Blake, Linnell, & James Upton: An Engraving Brought to Light
Shortly after their first meeting, John Linnell hired Blake to lay in an engraving after the younger artist’s oil portrait of the Baptist preacher James Upton (1760-1834). Linnell’s journal, account book, manuscript autobiography, and the miscellaneous Blake-Linnell accounts now at Yale and in Sir Geoffrey Keynes’ collection document this commission as thoroughly as any of Blake’s separate plates. We know when, for whom, and at what fee the work was done, but from 1912 until the present no one has actually seen the engraving and recognized it as in part Blake’s work.

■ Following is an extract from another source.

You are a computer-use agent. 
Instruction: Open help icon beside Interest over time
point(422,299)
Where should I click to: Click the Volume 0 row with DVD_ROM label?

By a stroke of good fortune I was able to acquire two impressions of this plate—as far as I can determine, the only ones extant—in London during the summer of 1973. While it hardly embodies the energetic imagination found in Blake’s most admired engravings, it is a fine piece of craftsmanship with historical importance as the first product of Blake’s relationship with Linnell and as a strong influence on Blake’s later engraving style.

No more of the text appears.